Тришкин проследил за моим взглядом. Его уверенность и раздражение пошатнулись, сменившись настороженностью, а затем и холодной, трезвой оценкой ситуации. Он молча посмотрел на своих коллег, потом обречённо вздохнул, стянул заляпанные машинным маслом перчатки и швырнул их на стол.
— Ладно. Только быстро. Идём.
Я не стал уходить далеко, остановившись на открытой металлической площадке перед будкой, чтобы нас не слышали его коллеги, которые смотрели нам в спины с явным беспокойством. Развернулся к своему визави.
— Буду краток. Поэтому задам всего один вопрос.
— Ну, — буркнул Тришкин, скрестив руки на груди. Его поза была закрытой, враждебной.
— Теоретически, вы смогли бы управлять всем этим хозяйством, — я обвел рукой всё пространство цеха, — вместо нынешнего директора? Взять на себя полное оперативное руководство комбинатом?
Он на секунду остолбенел, его брови поползли вверх. Потом лицо его исказила гримаса то ли удивления, то ли презрения.
— Вместо Евгения Алексеевича? Ты серьёзно? Это что, шутка такая?
— Абсолютно серьёзно. Это не шутка.
— Честно? — он прищурился, пытаясь понять подвох.
— Разумеется. Мне не до шуток.
— Рулить вместо Евгения Алексеевича может даже его кресло, — с горькой, скептической усмешкой выдохнул Тришкин. — Только пользы будет больше. Оно хоть молчит и не мешает работать.
— То есть, сможете? — переспросил я, ловя его взгляд, стараясь уловить в нем не только сарказм, но и искру профессиональной уверенности.
Тришкин фыркнул, но в его глазах, глубоких и умных, мелькнула не то чтобы надежда, а скорее азарт инженера, которому наконец-то предлагают покрутить ручки сложного, интересного и давно знакомого механизма, не оглядываясь на идиотов.
— Справлюсь. Вопрос не в этом.
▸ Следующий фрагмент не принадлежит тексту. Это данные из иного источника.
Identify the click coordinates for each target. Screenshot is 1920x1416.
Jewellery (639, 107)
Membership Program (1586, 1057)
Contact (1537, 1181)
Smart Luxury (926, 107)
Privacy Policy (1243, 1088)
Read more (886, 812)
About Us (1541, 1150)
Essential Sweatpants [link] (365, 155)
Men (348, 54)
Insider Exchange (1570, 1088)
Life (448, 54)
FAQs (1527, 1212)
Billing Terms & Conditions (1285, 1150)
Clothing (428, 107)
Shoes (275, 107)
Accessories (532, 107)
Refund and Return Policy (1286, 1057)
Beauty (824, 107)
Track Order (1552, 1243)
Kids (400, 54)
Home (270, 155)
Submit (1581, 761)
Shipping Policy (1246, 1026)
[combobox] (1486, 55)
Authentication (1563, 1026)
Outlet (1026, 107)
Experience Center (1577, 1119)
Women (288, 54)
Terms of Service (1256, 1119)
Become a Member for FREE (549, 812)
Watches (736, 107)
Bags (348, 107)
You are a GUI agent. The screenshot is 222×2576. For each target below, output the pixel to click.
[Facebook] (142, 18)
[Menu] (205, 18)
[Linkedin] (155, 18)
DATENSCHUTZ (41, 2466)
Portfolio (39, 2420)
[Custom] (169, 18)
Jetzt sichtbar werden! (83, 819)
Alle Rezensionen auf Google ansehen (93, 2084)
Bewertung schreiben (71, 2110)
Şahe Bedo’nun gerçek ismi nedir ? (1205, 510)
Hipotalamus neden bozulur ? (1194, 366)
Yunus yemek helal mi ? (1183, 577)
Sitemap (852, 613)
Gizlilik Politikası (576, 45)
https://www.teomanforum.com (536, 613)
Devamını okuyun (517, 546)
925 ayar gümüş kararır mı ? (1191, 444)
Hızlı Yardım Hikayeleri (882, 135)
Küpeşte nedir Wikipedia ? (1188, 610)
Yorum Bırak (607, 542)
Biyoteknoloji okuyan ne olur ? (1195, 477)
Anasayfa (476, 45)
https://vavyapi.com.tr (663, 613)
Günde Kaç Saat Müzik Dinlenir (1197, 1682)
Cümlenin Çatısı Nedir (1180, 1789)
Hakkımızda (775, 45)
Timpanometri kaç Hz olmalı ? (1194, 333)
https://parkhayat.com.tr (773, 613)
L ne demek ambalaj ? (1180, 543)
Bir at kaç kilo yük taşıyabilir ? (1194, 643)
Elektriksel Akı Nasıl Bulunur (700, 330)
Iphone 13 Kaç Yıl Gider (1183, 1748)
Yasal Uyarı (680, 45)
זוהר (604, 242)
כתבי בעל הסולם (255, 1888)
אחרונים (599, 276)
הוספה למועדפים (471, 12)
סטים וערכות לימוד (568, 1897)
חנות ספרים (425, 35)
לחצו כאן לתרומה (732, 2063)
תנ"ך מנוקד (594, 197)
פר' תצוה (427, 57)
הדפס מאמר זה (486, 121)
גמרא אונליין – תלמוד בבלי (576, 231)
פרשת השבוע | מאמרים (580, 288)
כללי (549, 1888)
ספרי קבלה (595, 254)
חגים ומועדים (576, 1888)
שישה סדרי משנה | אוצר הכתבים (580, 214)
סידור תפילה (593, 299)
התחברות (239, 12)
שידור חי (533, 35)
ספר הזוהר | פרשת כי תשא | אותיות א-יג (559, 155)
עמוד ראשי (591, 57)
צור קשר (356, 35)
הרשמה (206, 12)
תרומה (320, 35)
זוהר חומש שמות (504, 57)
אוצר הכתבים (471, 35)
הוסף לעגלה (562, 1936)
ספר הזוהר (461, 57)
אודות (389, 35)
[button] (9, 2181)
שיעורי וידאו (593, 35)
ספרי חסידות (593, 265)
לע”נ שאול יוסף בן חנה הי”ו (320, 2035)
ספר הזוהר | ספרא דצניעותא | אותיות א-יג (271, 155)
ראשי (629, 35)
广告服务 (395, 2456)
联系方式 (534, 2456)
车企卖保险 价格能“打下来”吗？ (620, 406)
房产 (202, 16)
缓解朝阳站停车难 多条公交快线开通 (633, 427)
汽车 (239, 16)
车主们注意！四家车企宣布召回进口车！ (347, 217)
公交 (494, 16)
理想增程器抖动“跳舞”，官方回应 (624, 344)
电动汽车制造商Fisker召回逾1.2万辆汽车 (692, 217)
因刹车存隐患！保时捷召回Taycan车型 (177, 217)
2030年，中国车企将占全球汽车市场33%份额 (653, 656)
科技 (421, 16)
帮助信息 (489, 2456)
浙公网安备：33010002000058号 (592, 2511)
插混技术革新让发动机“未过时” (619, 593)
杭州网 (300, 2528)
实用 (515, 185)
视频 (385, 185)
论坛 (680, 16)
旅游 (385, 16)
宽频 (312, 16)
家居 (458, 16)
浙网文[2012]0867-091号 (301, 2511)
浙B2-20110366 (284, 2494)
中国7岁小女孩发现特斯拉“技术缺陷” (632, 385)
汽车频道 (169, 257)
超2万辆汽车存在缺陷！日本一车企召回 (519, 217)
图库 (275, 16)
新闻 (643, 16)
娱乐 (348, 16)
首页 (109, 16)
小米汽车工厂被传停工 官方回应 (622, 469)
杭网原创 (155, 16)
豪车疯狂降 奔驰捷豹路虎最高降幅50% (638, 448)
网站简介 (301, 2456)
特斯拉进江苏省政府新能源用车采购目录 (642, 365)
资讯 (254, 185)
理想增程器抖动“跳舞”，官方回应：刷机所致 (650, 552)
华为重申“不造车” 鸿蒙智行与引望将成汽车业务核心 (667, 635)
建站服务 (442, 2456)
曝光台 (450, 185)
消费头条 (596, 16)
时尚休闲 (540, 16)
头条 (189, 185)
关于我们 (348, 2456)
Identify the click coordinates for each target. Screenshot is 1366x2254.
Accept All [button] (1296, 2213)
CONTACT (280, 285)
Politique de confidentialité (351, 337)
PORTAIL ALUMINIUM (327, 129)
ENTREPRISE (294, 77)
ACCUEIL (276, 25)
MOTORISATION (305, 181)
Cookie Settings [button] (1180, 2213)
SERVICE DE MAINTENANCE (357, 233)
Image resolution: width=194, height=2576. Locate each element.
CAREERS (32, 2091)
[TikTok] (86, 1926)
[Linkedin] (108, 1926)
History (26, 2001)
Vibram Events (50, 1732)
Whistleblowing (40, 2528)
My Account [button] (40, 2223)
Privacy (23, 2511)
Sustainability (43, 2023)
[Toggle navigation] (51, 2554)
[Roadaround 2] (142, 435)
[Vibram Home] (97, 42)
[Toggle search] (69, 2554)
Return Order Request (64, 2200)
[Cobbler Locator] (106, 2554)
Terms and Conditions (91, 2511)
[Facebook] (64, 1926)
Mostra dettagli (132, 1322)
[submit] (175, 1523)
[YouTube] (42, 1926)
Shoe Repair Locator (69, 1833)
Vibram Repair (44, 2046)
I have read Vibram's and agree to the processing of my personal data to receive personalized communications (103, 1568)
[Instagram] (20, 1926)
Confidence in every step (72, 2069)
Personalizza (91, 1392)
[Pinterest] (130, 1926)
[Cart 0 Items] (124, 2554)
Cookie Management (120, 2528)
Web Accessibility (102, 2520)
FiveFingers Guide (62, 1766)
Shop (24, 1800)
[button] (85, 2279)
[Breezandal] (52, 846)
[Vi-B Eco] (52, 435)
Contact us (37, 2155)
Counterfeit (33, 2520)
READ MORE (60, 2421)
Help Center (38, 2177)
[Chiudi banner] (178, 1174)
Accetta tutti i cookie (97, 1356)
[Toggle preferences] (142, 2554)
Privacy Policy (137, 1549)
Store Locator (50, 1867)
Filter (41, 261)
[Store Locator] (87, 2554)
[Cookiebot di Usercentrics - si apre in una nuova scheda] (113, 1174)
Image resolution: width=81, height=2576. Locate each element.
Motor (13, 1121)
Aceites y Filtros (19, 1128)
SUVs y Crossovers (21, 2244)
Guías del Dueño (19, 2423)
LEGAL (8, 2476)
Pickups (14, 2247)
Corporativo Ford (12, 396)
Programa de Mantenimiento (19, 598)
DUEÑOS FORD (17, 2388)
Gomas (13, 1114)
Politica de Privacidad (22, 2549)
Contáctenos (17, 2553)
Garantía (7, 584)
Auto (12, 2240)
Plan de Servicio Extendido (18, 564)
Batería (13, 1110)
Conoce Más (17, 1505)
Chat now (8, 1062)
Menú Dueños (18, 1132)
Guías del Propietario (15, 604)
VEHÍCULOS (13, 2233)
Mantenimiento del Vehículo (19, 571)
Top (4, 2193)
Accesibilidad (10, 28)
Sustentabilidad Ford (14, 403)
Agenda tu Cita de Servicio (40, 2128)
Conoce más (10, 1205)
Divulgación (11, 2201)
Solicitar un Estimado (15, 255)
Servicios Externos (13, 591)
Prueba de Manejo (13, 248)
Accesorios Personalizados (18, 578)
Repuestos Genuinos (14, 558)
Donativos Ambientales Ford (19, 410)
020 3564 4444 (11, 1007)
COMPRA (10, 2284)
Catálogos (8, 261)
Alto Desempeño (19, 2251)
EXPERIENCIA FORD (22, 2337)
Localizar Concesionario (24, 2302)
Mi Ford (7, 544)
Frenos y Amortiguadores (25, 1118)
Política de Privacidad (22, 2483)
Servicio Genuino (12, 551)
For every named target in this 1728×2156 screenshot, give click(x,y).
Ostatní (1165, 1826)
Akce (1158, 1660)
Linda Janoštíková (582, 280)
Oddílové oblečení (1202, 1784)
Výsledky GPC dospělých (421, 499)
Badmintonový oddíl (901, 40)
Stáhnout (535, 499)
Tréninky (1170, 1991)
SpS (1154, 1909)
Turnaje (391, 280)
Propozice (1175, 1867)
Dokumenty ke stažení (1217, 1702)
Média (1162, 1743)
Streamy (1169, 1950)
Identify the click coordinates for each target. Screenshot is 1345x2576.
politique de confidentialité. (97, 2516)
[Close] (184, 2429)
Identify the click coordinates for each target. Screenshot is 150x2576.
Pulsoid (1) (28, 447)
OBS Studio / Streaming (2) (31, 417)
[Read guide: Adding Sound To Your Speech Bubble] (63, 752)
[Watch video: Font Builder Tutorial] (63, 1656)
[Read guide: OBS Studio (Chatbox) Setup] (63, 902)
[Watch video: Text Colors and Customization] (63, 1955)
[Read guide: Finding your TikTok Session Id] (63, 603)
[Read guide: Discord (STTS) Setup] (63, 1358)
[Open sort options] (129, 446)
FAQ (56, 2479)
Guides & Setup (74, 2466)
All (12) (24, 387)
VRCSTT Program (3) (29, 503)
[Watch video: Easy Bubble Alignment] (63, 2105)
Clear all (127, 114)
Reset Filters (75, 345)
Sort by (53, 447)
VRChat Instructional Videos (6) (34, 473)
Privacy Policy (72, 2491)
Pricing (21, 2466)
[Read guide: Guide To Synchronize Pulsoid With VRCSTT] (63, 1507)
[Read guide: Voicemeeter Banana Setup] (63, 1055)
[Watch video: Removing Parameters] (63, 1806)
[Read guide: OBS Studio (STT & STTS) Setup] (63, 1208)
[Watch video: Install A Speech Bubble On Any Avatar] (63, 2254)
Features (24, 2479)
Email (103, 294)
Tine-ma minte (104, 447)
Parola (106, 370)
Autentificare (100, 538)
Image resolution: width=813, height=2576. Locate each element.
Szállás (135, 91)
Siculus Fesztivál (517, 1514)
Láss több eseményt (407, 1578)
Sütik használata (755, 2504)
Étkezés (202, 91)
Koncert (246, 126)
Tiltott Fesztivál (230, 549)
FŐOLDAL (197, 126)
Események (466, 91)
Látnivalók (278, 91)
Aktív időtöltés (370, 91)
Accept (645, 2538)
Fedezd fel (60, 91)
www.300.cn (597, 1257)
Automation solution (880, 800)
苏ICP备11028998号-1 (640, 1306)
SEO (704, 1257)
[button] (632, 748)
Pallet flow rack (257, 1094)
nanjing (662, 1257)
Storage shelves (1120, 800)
Вопрос — зачем? И кто ты такой, чтобы такие вещи предлагать?
— Значит, сможете. Отлично. Это всё, что мне нужно было знать. Собирайте свои вещи, — я кивнул в сторону будки. — Поедете со мной. Будете принимать объект. Сейчас.
— Ты вообще кто? — его удивление сменилось настороженностью, смешанной с растущим недоверием. — Может, хватит уже? Объясни нормально!
И в этот момент я окончательно отбросил последние сомнения в его «профпригодности». Внешне — мелкий, нелепый, в засаленной, пропахшей мазутом робе. Но взгляд… Взгляд был стальным, цепким, прожигающим. Таким взглядом смотрят люди, которые знают себе цену, которые прошли сквозь огонь и воду, которые не боятся ни проблем, ни начальства, ни чёрта лысого. Именно такие люди мне и были нужны.
— Меня зовут Дмитрий, — сказал я, на секунду запнувшись, подбирая нужный, весомый термин. — Я… э-э… кризис-менеджер. Временный управляющий, назначенный для наведения порядка на этом объекте. Все полномочия имею.
Если поначалу до Тришкина не доходила вся серьёзность происходящего, то оказавшись на свежем воздухе и несколько раз по пути в головное здание встретившись с вооруженными патрулями, которые чётко докладывали обстановку, он стал смотреть на меня совершенно другими глазами. Его скепсис сменился настороженным, но живым интересом.
— Но как так получилось? — смешно, по-птичьи склонив набок голову, спросил он, выслушав мою краткую речь о смене руководства. — Он же… он же везде своих людей расставил! И в охране, и в плановом отделе, и в бухгалтерии! Как вы так быстро…
— Сейчас это не важно, — резко, но без грубости отрезал я, останавливаясь перед массивной дверью кабинета директора. — Вникайте в суть. Делайте то, что умеете делать лучше всего. А со временем сами всё поймёте, как и что. — Я толкнул тяжелую дверь, открывая перед ним вид на бывшее царство Евгения Алексеевича. — Добро пожаловать в новый мир, Виктор Сергеевич!